* **PROBLEM DETAILS**
Repeat, without any change, the passage of the Break Centres closure FAQ below that opens with the words "We have engaged" and closes with "the project progresses.".

* **DOCUMENT EXCERPT**
--- Begin ---

Most of the Break Centres run well-established Poppy Clubs – what will happen to them?

We are talking to all Poppy Clubs as part of this process to explore alternative arrangements for continuing with a Club, if that is what members would like to do.

In recent years, investment has been made within the Break Centres with refurbishments taking place. Couldn’t that money have been better used to keep this service running?

At the time that refurbishments were being made, the Legion had no plans to close Break Centres. The amount of money spent on refurbishments is also significantly lower than the £4.8m annual running costs of the centres.

Would the Legion consider selling properties to an investor who may wish to continue delivering a breaks service?

 We have engaged Fairhurst Estates Limited (FEL) to undertake a feasibility study.  They have gone to market and identified the properties will provide the highest return if marketed as vacant properties.  It is possible an investor may wish to run a hotel service, however as we do not have a paying customer base, it would not be deemed as continuing to deliver the same break services.

How will individual assets such as artwork, TVs and furniture be disposed of?

The project team will work with the Commercial Department, in consultation with key stakeholders, to determine the most appropriate way to dispose of assets. We are aware that some items have been donated over the years, and care needs to be taken to ensure that all assets are considered and appropriate plans are put in place. These plans will be developed as the project progresses.

--- End ---

* **AVAILABLE DATA**

--- Begin ---

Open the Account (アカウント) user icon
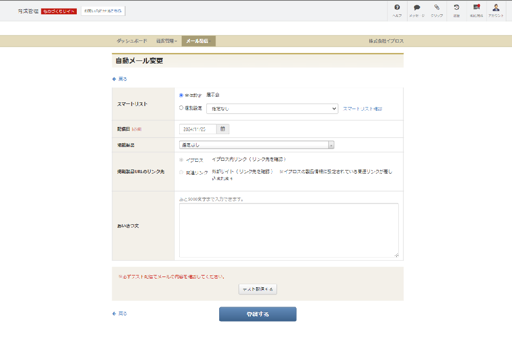(496, 10)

--- End ---

* **SOLVED EXERCISE**
We have engaged Fairhurst Estates Limited (FEL) to undertake a feasibility study.  They have gone to market and identified the properties will provide the highest return if marketed as vacant properties.  It is possible an investor may wish to run a hotel service, however as we do not have a paying customer base, it would not be deemed as continuing to deliver the same break services.

How will individual assets such as artwork, TVs and furniture be disposed of?

The project team will work with the Commercial Department, in consultation with key stakeholders, to determine the most appropriate way to dispose of assets. We are aware that some items have been donated over the years, and care needs to be taken to ensure that all assets are considered and appropriate plans are put in place. These plans will be developed as the project progresses.